=== INPUT DATA ===
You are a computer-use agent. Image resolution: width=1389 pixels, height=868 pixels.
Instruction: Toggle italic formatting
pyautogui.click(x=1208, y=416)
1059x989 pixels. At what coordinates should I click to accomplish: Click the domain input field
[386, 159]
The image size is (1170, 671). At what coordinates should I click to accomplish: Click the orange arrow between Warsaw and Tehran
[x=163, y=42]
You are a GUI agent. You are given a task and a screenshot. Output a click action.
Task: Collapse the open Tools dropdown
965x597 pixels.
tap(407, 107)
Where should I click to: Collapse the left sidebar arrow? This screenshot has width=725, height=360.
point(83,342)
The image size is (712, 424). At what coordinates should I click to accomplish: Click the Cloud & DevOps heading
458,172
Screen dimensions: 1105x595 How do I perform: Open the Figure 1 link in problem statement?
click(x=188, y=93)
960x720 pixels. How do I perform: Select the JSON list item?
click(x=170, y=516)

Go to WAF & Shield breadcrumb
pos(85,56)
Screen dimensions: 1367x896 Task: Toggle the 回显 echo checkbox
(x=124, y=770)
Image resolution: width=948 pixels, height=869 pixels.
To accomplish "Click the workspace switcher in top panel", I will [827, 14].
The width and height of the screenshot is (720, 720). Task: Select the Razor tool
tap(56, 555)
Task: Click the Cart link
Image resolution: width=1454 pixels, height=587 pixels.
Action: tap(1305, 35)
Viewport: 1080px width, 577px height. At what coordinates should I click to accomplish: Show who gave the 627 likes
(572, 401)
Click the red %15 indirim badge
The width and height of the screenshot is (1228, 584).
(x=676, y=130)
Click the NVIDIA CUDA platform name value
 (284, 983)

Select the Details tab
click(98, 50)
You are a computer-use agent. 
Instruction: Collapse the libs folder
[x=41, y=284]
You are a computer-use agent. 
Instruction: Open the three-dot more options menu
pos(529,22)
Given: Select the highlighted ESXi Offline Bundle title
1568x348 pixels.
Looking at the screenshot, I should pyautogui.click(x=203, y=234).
===
**ABOUT THIS EXERCISE**
Among the lines above, return those that contain the string "agent".

**ANSWER BOX**
You are a computer-use agent. Image resolution: width=1389 pixels, height=868 pixels.
You are a GUI agent. You are given a task and a screenshot. Output a click action.
You are a computer-use agent. 
You are a computer-use agent. 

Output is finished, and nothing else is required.